Los futuros post-apocalípticos que se presentan en las películas están muy lejos de la realidad
Pero es posible que esta sea la era en que la AI pase de ser un problema exclusivo del mundo de las ciencias de la computación a ser una cuestión que tenga que ser abordada por otros campos como la filosofía, la economía o la política. Expertos de todo el mundo vaticinan que el auge de estas tecnologías producirá “sociedades laborales de extremos”, en las que solo los ejecutivos que toman las decisiones de alto nivel y los trabajadores con salarios más bajos podrán justificar su trabajo.
Sin embargo, la AI, como cualquier otra tecnología, ha sido creada por personas y para personas. Y, por ejemplo, la confianza que depositamos en el farmacéutico, la enfermera o el profesor no pueden sustituirse por un algoritmo, por muy rápido o conveniente que este sea.

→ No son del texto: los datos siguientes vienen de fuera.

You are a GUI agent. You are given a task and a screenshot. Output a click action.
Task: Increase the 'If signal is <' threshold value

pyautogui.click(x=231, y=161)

Los algoritmos, por poco margen de error que tengan, nunca sustituirán a la confianza que depositamos en los seres humanos
Es evidente que seguiremos utilizando calculadoras, quizás más rápidas, más fáciles de usar y con más funciones. Pero eso no significa que el que siga apretando los botones no sea un humano de carne y hueso. No olviden que el último mensaje de telégrafo fue enviado en 2014.